ARLINGTON, TX - OCTOBER 22: Michael Young #10 of the Texas Rangers stands at second base after hitting an RBI double in the fifth inning during Game Three of the MLB World Series against the St. Louis Cardinals at Rangers Ballpark in Arlington on October 22, 2011 in Arlington, Texas. (Photo by Ronald Martinez/Getty Images)
Michael Young chose a full-time role over staying home.
A person familiar with the trade said the Philadelphia Phillies have acquired the seven-time All-Star infielder from the Texas Rangers for two relief pitchers.
Young agreed to waive his no-trade clause on Saturday, the person said, speaking on condition of anonymity because the deal hadn't been announced. The Rangers also will pay a significant portion of Young's salary for 2013. Young is due to earn $16 million, and reports stated the Phillies will pay him only about $6 million of it.

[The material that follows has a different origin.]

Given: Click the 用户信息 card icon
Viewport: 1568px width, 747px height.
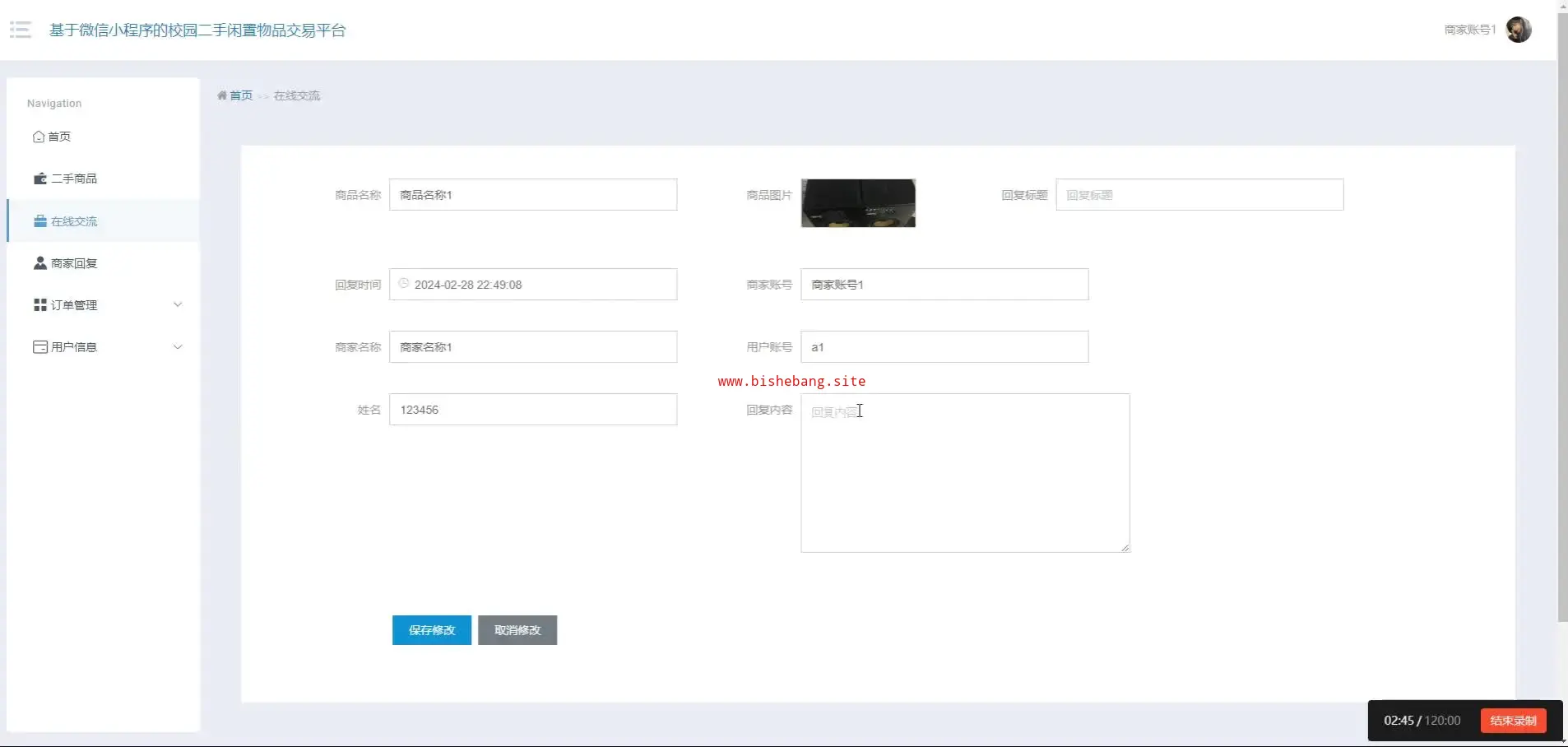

Young, who has spent all 12 of his seasons in the majors with the Rangers, leaves as the club's career leader in hits (2,230) and other categories, including runs, doubles and triples. He has a .301 career average with 177 homers, 984 RBIs and a .347 on-base percentage.
The Phillies sent right-hander Josh Lindblom and minor league righty Lisalverto Bonilla to the Rangers to get Young, who fills a void at third base. Lindblom was acquired from the Los Angeles Dodgers on July 31 for two-time All-Star center fielder Shane Victorino.
Young batted .277 with eight homers and 67 RBIs in 2012, a down year for him. In the nine previous seasons, Young hit at least .300 seven times and averaged 17 homers and 90 RBIs.
A former AL Gold Glove winner at shortstop, Young hasn't play third base regularly since 2010. Seven Phillies started at third base last year, including often-injured former All-Star Placido Polanco.
Young was a leader on a Rangers team that reached the World Series in 2010 and 2011. He agreed to the trade rather than accept a utility role in Texas.
Young began his career playing second base before moving to shortstop where he won his Gold Glove in 2008. But he switched to third base the next year to make room for Elvis Andrus. After two seasons at third, Young lost that position to Adrian Beltre. He started at least one game at each spot in the infield and served as a designated hitter much of the time over the past two years.
In Philadelphia, Young's versatility will allow manager Charlie Manuel to rest first baseman Ryan Howard and second baseman Chase Utley occasionally. Kevin Frandsen, who batted .338 in 195 at-bats for the Phillies last year, would start at third base when Young moves around. Freddy Galvis also could be used as a late-inning defensive replacement for Young at third.